Problem Recognition: The first step in the decision maker’s choice process, in which she jointly selects an attention vector alpha_P and a category c* by maximizing weighted similarity between the current problem (characterized by its context vector kappa_P) and the prototype of a past category (alpha_c, kappa_c), multiplied by the category’s time-discounted frequency F_c. Recognition is not about resolving uncertainty over attributes but about selecting which known attributes to attend to.
Category: A partition element of the decision maker’s memory database, indexed by a prototype attention-plus-context vector (alpha_c, kappa_c) and a frequency scalar F_c. The prototype encodes both the context features diagnostic of experiences in that category (binary alpha_{c,i} for i in Phi_K) and the attention to hedonic and event features (alpha_{c,i} for i in Phi_H union Phi_E) used when solving problems in that category. Examples in the paper: “buying” and “consuming” for riskless choice; “frequency estimation” and “agnostic inference” for statistical judgment.
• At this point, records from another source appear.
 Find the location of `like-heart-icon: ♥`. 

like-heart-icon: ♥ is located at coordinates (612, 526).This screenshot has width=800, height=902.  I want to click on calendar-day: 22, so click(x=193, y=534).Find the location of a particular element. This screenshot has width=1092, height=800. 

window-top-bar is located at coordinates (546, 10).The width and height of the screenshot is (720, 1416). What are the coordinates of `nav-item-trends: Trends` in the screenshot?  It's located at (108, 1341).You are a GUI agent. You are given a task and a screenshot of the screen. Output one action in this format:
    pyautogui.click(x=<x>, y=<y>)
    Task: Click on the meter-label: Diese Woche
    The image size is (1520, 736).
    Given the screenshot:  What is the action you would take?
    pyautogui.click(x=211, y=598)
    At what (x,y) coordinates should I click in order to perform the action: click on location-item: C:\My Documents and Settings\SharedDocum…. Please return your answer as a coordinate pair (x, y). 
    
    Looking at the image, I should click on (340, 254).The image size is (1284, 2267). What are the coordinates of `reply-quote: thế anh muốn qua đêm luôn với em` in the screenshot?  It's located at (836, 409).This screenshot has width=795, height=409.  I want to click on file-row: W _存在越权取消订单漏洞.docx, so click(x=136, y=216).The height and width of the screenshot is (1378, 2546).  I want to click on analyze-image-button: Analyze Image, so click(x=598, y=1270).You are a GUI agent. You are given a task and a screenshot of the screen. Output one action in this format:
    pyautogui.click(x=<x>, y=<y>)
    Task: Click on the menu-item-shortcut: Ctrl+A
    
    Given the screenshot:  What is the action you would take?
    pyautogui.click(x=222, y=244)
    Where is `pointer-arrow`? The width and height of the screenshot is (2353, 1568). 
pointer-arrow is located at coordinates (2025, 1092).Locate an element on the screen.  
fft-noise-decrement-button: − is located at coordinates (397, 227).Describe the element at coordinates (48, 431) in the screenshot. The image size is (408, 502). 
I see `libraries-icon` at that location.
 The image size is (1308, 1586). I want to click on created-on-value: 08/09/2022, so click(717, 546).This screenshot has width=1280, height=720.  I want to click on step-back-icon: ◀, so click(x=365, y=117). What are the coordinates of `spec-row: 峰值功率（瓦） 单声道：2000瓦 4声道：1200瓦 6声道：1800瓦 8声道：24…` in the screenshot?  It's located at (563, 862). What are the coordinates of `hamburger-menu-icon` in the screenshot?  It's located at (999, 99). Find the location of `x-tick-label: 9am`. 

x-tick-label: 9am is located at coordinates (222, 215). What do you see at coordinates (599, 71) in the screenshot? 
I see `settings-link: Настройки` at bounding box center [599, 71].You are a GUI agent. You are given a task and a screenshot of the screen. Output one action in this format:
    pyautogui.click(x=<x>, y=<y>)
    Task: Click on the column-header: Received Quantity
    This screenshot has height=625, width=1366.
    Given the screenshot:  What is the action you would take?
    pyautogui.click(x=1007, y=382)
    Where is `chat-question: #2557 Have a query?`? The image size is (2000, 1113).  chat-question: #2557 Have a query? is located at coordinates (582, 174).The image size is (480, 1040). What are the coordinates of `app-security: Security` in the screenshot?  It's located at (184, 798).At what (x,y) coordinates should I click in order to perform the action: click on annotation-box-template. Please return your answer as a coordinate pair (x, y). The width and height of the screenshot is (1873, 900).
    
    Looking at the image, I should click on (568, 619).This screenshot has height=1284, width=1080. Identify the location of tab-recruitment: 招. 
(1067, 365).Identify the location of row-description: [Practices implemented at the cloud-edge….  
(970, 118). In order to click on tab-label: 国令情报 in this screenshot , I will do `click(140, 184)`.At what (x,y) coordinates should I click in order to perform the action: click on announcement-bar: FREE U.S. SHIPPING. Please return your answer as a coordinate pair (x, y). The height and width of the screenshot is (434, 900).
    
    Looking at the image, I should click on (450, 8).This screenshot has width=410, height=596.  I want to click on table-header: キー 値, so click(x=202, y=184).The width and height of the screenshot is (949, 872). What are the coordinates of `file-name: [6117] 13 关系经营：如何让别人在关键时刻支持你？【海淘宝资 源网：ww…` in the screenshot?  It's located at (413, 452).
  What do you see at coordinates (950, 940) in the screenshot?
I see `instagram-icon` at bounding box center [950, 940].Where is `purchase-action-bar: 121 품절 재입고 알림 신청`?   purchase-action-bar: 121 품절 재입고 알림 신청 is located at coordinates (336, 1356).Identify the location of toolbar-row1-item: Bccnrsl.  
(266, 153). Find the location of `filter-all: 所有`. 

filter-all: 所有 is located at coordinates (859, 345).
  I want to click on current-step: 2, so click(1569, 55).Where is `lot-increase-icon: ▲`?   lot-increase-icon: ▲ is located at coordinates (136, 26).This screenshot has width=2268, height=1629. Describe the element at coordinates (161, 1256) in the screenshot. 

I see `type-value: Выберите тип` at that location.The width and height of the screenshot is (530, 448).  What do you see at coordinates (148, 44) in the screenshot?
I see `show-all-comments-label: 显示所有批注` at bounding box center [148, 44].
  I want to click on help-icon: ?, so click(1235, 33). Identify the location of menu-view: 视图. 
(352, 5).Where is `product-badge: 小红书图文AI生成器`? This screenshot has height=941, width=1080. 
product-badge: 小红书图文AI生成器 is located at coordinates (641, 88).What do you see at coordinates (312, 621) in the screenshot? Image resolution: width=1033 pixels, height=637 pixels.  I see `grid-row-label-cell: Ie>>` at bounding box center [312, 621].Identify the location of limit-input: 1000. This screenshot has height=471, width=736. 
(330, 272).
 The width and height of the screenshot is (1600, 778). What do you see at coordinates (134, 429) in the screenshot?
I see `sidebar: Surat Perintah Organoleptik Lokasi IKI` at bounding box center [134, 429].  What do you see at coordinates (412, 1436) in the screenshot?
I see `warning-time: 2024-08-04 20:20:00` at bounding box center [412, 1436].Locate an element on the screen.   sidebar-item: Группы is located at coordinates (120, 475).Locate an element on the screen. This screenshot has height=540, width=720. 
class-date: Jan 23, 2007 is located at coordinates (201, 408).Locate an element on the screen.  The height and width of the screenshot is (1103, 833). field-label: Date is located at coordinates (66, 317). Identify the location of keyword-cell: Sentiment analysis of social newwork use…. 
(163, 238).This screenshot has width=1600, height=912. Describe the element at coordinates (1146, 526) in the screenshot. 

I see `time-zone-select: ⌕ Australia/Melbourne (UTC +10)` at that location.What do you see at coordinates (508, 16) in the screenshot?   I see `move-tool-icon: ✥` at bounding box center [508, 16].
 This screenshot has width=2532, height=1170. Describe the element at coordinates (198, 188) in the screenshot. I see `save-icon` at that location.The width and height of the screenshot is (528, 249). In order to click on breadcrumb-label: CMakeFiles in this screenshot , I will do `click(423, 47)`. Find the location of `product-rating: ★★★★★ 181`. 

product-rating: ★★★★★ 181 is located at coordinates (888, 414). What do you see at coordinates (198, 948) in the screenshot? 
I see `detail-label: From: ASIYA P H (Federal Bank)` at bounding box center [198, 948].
Attention Weight (alpha_{P,i}): A scalar in [0,1] assigned to feature i of the current problem P. For hedonic features, alpha_{P,i}<1 collapses perceived variation toward the menu average; for event features, alpha_{P,i}<1 compresses perceived probabilities toward uniform. Full attention alpha_{P,i}=1 recovers expected utility. Attention weights are the endogenous output of the recognition step, not fixed preference parameters.
Contextual Similarity S: A separable function measuring how close the current problem (alpha_P, kappa_P) is to a category prototype (alpha_c, kappa_c). It decreases in discrepancies in the attention vector (measured by a strictly increasing, convex function d) and in discrepancies in the values of context features diagnostic of the category (d_i(kappa_{P,i}, kappa_{c,i}) * alpha_{c,i}). Endogenous attention to context is set to reduce sensitivity to discrepancies, not to eliminate them.
Mental Accounting (as categorization): In the paper’s account, non-fungibility, sunk cost fallacy, and opportunity cost neglect all arise because buying and consuming categories selectively attend to different monetary and quality features. The sunk cost effect is alpha_{buy,Delta_Q}=0; opportunity cost neglect is alpha_{con,Delta_M}=0. Mental accounts are not separate budget constraints but the by-product of category-specific attention profiles that were calibrated to normal-state experiences and do not generalize to shocks.
Bottom-up Salience: Exogenous attention to a feature driven by sensory prominence (described by alpha_{delta,i} in the problem’s presentation vector) or payoff contrast (the DM attends more to features where her option’s value deviates more from the menu average relative to total menu variance). Bottom-up salience raises baseline attention to a feature before top-down categorization acts, and can trigger a category switch by raising similarity to the category for which that feature is focal.
Gambler’s Fallacy via Question Substitution: In the model, the Gambler’s Fallacy arises when a long sequence length kappa_{P,N} causes recognition of the “agnostic inference” category, which focuses attention on the share of heads alpha_S=1. The decision maker then treats sequences as representatives of a “share of heads equivalence class,” and since the balanced class is larger than the unbalanced class, balanced sequences are assigned higher estimated probability. This is not a belief that the coin is unfair; it is question substitution induced by the inference representation.